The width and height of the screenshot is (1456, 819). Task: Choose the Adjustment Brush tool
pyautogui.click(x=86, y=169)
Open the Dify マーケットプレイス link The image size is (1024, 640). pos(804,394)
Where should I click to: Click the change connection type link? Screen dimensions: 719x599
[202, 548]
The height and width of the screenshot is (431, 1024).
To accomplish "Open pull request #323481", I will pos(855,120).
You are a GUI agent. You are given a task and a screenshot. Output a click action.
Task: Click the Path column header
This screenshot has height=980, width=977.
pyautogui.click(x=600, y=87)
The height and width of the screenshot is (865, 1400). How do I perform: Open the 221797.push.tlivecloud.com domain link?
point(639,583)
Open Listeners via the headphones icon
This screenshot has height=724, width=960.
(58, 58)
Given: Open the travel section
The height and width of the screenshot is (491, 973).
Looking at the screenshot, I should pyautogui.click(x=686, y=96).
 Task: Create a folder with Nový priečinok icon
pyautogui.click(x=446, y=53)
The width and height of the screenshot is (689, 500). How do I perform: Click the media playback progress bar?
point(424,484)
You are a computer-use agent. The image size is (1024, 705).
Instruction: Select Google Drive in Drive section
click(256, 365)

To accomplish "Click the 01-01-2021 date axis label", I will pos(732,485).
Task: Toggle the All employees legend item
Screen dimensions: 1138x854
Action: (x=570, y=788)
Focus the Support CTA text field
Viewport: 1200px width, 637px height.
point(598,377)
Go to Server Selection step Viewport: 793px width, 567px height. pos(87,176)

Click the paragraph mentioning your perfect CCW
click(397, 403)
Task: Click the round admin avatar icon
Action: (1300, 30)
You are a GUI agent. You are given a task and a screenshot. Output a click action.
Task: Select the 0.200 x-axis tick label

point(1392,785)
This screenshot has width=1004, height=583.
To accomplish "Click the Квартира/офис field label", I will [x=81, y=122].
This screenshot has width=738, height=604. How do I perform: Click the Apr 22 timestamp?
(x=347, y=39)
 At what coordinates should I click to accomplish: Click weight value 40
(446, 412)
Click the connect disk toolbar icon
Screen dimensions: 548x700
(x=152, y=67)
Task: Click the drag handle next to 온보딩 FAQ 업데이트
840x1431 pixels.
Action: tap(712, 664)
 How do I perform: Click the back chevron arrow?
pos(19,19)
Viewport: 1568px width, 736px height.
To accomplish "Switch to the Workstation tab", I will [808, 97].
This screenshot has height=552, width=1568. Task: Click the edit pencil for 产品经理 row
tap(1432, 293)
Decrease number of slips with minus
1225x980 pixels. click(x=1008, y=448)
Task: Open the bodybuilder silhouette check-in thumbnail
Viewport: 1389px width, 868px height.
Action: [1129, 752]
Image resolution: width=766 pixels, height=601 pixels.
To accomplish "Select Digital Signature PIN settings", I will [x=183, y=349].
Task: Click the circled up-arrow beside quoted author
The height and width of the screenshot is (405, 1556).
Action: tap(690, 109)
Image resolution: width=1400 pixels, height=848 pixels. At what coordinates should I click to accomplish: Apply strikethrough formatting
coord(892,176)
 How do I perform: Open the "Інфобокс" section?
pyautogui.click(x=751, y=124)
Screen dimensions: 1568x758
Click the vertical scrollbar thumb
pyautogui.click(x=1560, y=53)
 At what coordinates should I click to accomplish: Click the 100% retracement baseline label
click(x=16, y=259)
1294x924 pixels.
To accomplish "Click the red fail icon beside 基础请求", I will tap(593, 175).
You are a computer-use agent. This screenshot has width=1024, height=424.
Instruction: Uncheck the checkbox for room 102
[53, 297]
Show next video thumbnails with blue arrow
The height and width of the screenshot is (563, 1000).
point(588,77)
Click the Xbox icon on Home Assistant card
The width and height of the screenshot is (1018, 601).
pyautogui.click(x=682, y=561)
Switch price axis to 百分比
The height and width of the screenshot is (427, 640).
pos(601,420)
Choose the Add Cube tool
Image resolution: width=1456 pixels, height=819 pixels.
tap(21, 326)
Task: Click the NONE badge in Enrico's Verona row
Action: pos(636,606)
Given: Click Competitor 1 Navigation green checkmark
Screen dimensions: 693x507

━━━━━━━━━━━━━━━━

What is needed:
Convert every line of the items above into a JSON list of strings, with one string per line and blank lines left out.

Output of the task:
[
  "The width and height of the screenshot is (1456, 819). Task: Choose the Adjustment Brush tool",
  "pyautogui.click(x=86, y=169)",
  "Open the Dify マーケットプレイス link The image size is (1024, 640). pos(804,394)",
  "Where should I click to: Click the change connection type link? Screen dimensions: 719x599",
  "[202, 548]",
  "The height and width of the screenshot is (431, 1024).",
  "To accomplish \"Open pull request #323481\", I will pos(855,120).",
  "You are a GUI agent. You are given a task and a screenshot. Output a click action.",
  "Task: Click the Path column header",
  "This screenshot has height=980, width=977.",
  "pyautogui.click(x=600, y=87)",
  "The height and width of the screenshot is (865, 1400). How do I perform: Open the 221797.push.tlivecloud.com domain link?",
  "point(639,583)",
  "Open Listeners via the headphones icon",
  "This screenshot has height=724, width=960.",
  "(58, 58)",
  "Given: Open the travel section",
  "The height and width of the screenshot is (491, 973).",
  "Looking at the screenshot, I should pyautogui.click(x=686, y=96).",
  " Task: Create a folder with Nový priečinok icon",
  "pyautogui.click(x=446, y=53)",
  "The width and height of the screenshot is (689, 500). How do I perform: Click the media playback progress bar?",
  "point(424,484)",
  "You are a computer-use agent. The image size is (1024, 705).",
  "Instruction: Select Google Drive in Drive section",
  "click(256, 365)",
  "To accomplish \"Click the 01-01-2021 date axis label\", I will pos(732,485).",
  "Task: Toggle the All employees legend item",
  "Screen dimensions: 1138x854",
  "Action: (x=570, y=788)",
  "Focus the Support CTA text field",
  "Viewport: 1200px width, 637px height.",
  "point(598,377)",
  "Go to Server Selection step Viewport: 793px width, 567px height. pos(87,176)",
  "Click the paragraph mentioning your perfect CCW",
  "click(397, 403)",
  "Task: Click the round admin avatar icon",
  "Action: (1300, 30)",
  "You are a GUI agent. You are given a task and a screenshot. Output a click action.",
  "Task: Select the 0.200 x-axis tick label",
  "point(1392,785)",
  "This screenshot has width=1004, height=583.",
  "To accomplish \"Click the Квартира/офис field label\", I will [x=81, y=122].",
  "This screenshot has width=738, height=604. How do I perform: Click the Apr 22 timestamp?",
  "(x=347, y=39)",
  " At what coordinates should I click to accomplish: Click weight value 40",
  "(446, 412)",
  "Click the connect disk toolbar icon",
  "Screen dimensions: 548x700",
  "(x=152, y=67)",
  "Task: Click the drag handle next to 온보딩 FAQ 업데이트",
  "840x1431 pixels.",
  "Action: tap(712, 664)",
  " How do I perform: Click the back chevron arrow?",
  "pos(19,19)",
  "Viewport: 1568px width, 736px height.",
  "To accomplish \"Switch to the Workstation tab\", I will [808, 97].",
  "This screenshot has height=552, width=1568. Task: Click the edit pencil for 产品经理 row",
  "tap(1432, 293)",
  "Decrease number of slips with minus",
  "1225x980 pixels. click(x=1008, y=448)",
  "Task: Open the bodybuilder silhouette check-in thumbnail",
  "Viewport: 1389px width, 868px height.",
  "Action: [1129, 752]",
  "Image resolution: width=766 pixels, height=601 pixels.",
  "To accomplish \"Select Digital Signature PIN settings\", I will [x=183, y=349].",
  "Task: Click the circled up-arrow beside quoted author",
  "The height and width of the screenshot is (405, 1556).",
  "Action: tap(690, 109)",
  "Image resolution: width=1400 pixels, height=848 pixels. At what coordinates should I click to accomplish: Apply strikethrough formatting",
  "coord(892,176)",
  " How do I perform: Open the \"Інфобокс\" section?",
  "pyautogui.click(x=751, y=124)",
  "Screen dimensions: 1568x758",
  "Click the vertical scrollbar thumb",
  "pyautogui.click(x=1560, y=53)",
  " At what coordinates should I click to accomplish: Click the 100% retracement baseline label",
  "click(x=16, y=259)",
  "1294x924 pixels.",
  "To accomplish \"Click the red fail icon beside 基础请求\", I will tap(593, 175).",
  "You are a computer-use agent. This screenshot has width=1024, height=424.",
  "Instruction: Uncheck the checkbox for room 102",
  "[53, 297]",
  "Show next video thumbnails with blue arrow",
  "The height and width of the screenshot is (563, 1000).",
  "point(588,77)",
  "Click the Xbox icon on Home Assistant card",
  "The width and height of the screenshot is (1018, 601).",
  "pyautogui.click(x=682, y=561)",
  "Switch price axis to 百分比",
  "The height and width of the screenshot is (427, 640).",
  "pos(601,420)",
  "Choose the Add Cube tool",
  "Image resolution: width=1456 pixels, height=819 pixels.",
  "tap(21, 326)",
  "Task: Click the NONE badge in Enrico's Verona row",
  "Action: pos(636,606)",
  "Given: Click Competitor 1 Navigation green checkmark",
  "Screen dimensions: 693x507"
]